** Data under study **
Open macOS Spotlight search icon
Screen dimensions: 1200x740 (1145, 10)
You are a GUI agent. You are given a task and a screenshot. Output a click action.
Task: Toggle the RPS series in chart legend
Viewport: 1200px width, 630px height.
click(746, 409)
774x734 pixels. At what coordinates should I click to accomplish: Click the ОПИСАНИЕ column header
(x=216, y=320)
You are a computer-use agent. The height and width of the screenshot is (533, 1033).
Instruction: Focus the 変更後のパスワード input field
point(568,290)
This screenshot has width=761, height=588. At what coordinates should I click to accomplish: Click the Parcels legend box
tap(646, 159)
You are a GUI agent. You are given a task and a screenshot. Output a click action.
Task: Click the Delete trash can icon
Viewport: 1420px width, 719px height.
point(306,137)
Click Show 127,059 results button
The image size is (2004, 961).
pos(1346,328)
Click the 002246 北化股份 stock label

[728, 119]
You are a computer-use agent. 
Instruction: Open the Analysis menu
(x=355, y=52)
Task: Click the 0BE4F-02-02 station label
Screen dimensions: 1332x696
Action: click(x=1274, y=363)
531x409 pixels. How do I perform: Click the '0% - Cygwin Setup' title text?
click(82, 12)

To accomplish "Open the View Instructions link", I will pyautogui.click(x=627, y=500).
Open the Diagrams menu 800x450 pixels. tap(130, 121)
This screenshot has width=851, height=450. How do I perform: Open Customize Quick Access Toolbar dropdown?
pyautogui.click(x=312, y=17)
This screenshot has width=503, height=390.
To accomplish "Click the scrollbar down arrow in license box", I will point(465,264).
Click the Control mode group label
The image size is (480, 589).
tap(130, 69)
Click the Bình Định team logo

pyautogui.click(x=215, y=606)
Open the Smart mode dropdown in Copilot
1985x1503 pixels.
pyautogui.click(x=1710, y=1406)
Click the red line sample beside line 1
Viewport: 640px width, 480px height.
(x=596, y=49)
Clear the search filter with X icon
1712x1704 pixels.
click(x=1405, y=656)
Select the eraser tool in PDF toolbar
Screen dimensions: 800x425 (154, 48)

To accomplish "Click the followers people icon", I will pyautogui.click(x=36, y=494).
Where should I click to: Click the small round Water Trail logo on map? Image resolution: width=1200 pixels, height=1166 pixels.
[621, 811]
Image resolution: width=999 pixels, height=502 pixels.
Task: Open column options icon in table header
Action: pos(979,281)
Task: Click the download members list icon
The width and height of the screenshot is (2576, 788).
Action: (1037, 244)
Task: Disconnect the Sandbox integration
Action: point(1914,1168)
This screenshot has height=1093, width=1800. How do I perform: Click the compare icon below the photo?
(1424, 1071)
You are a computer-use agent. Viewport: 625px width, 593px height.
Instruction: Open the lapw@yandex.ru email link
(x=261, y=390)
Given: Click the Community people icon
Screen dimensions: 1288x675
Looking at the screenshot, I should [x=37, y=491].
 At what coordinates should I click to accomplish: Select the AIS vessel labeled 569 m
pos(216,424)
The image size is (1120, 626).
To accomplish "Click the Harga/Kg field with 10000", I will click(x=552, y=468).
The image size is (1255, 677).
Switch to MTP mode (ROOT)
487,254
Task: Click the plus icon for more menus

** Task objective **
What is needed here is an exact transcription of the records above.

** Output for this task **
Open macOS Spotlight search icon
Screen dimensions: 1200x740 (1145, 10)
You are a GUI agent. You are given a task and a screenshot. Output a click action.
Task: Toggle the RPS series in chart legend
Viewport: 1200px width, 630px height.
click(746, 409)
774x734 pixels. At what coordinates should I click to accomplish: Click the ОПИСАНИЕ column header
(x=216, y=320)
You are a computer-use agent. The height and width of the screenshot is (533, 1033).
Instruction: Focus the 変更後のパスワード input field
point(568,290)
This screenshot has width=761, height=588. At what coordinates should I click to accomplish: Click the Parcels legend box
tap(646, 159)
You are a GUI agent. You are given a task and a screenshot. Output a click action.
Task: Click the Delete trash can icon
Viewport: 1420px width, 719px height.
point(306,137)
Click Show 127,059 results button
The image size is (2004, 961).
pos(1346,328)
Click the 002246 北化股份 stock label

[728, 119]
You are a computer-use agent. 
Instruction: Open the Analysis menu
(x=355, y=52)
Task: Click the 0BE4F-02-02 station label
Screen dimensions: 1332x696
Action: click(x=1274, y=363)
531x409 pixels. How do I perform: Click the '0% - Cygwin Setup' title text?
click(82, 12)

To accomplish "Open the View Instructions link", I will pyautogui.click(x=627, y=500).
Open the Diagrams menu 800x450 pixels. tap(130, 121)
This screenshot has width=851, height=450. How do I perform: Open Customize Quick Access Toolbar dropdown?
pyautogui.click(x=312, y=17)
This screenshot has width=503, height=390.
To accomplish "Click the scrollbar down arrow in license box", I will point(465,264).
Click the Control mode group label
The image size is (480, 589).
tap(130, 69)
Click the Bình Định team logo

pyautogui.click(x=215, y=606)
Open the Smart mode dropdown in Copilot
1985x1503 pixels.
pyautogui.click(x=1710, y=1406)
Click the red line sample beside line 1
Viewport: 640px width, 480px height.
(x=596, y=49)
Clear the search filter with X icon
1712x1704 pixels.
click(x=1405, y=656)
Select the eraser tool in PDF toolbar
Screen dimensions: 800x425 (154, 48)

To accomplish "Click the followers people icon", I will pyautogui.click(x=36, y=494).
Where should I click to: Click the small round Water Trail logo on map? Image resolution: width=1200 pixels, height=1166 pixels.
[621, 811]
Image resolution: width=999 pixels, height=502 pixels.
Task: Open column options icon in table header
Action: pos(979,281)
Task: Click the download members list icon
The width and height of the screenshot is (2576, 788).
Action: (1037, 244)
Task: Disconnect the Sandbox integration
Action: point(1914,1168)
This screenshot has height=1093, width=1800. How do I perform: Click the compare icon below the photo?
(1424, 1071)
You are a computer-use agent. Viewport: 625px width, 593px height.
Instruction: Open the lapw@yandex.ru email link
(x=261, y=390)
Given: Click the Community people icon
Screen dimensions: 1288x675
Looking at the screenshot, I should [x=37, y=491].
 At what coordinates should I click to accomplish: Select the AIS vessel labeled 569 m
pos(216,424)
The image size is (1120, 626).
To accomplish "Click the Harga/Kg field with 10000", I will click(x=552, y=468).
The image size is (1255, 677).
Switch to MTP mode (ROOT)
487,254
Task: Click the plus icon for more menus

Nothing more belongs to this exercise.